A Sensory Experience

Chef Eric Smith utilizes all five senses during The Crown Room dinners.

When Oklahoma City chef Eric Smith opened Pachinko, a high-end Asian restaurant adjacent to his wildly popular The Crown Room on North Western Ave., he didn’t take into account how confusing the name might be to fans of his fare.

You see, Smith also owns Pachinko Parlor, a more casual Japanese establishment located inside local food hall Parlor. Thus, the two concepts often get mixed up. Diners with reservations to Pachinko end up at Pachinko Parlor, and vice versa.

“It’s been an absolute nightmare with confusion,” confirms Smith. “In September, we decided to change [Pachinko’s] name, but we hadn’t decided what it was yet. Everyone knows me from The Crown Room. Why wouldn’t we just call it The Crown?”

On Feb. 20, the team officially renamed Pachinko to The Crown. However, Smith and managing partner Marc Cline are keeping the staple Pachinko flavors – Japanese infused with Peruvian. Many of The Crown’s dishes sparkle, and lately, Smith’s favorite is his Asian take on a traditional Caesar salad: East Meets West. In this rendition, Romaine lettuce and an Asian-inspired Caesar dressing combine with zested egg, rice noodle croutons, chili oil and Parmesan reggiano.

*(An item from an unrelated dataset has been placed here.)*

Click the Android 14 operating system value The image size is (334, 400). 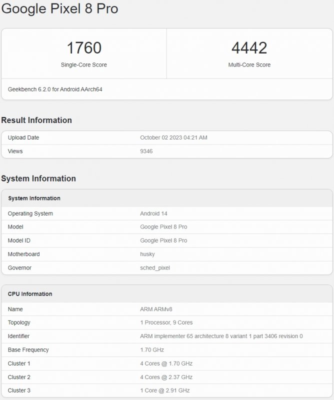(x=154, y=214)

Over at The Crown Room, Smith is known for his magical ability to create an alchemy of sensory enjoyments during his small-group, high-end dining experiences. Each four-course meal, served at once to every guest, comes with a signature scent pumped into the air, as well as a signature piece of music.

“Along with my fascination with people eating the same thing at the same time, I’m fascinated by smell,” says Smith. “Smell is an extremely powerful sense.” 

The Crown Room is one of those totally unique dining experiences that celebrities and high-rollers tend to seek out. Most of the curated dinners are booked through word of mouth and capped at 14 people. However, Smith hosted his largest gathering yet in December of 2023 to celebrate the launch of the new OKC Thunder jerseys.

Photos courtesy The Crown Room

“We used live musicians for each course, like Adam Aguilar singing ‘We Will Rock You’ by Queen and Brennin Hunt singing Michael Jackson’s ‘Billie Jean,’” he says. 

But before these grand culinary occasions, Smith cut his teeth at a variety of restaurants to hone his craft. He was the fifth chef to go through The Coach House Apprenticeship Program under OKC-based Kurt Fleischfresser, and also worked in Chicago under two different James Beard Award-winning chefs. 

“I lived there for 13 years, but moved back because my son was about to be a teenager,” says Smith.

When embarking on the journey to create The Crown Room, the team began with no menu, as every meal is custom. 

“Then I started thinking about what all I could do with it, which led to pairing aromas with every course,” says Smith. “The smells are to show you something you’ve never experienced before, and music is to inspire memory.” 

Along the way, the chef kept building on the idea of combining senses for a stronger dining experience – and it worked. 

“For instance, I take a little bit of Cuban cigar smoke and pipe smoke, blow it into a cookie jar and put the lid on it,” he says. “Then I go around the room and let people smell it, and people go, ‘Oh my God, that reminds me of my grandpa!’ or ‘That’s Uncle Bernie!’ It ties into the dining experience, but it’s not just food you’re smelling. You’re smelling memories and things that may have nothing to do with the dish being served.”

While diners may have confused Pachinko with Pachinko Parlor, Smith doesn’t expect that same confusion with The Crown and The Crown Room. What he does hope is that diners will still flock to the restaurant for its signature Japanese fusion menu – and maybe, just maybe, experience the sensory explosion that is The Crown Room, as well. You can’t lose either way.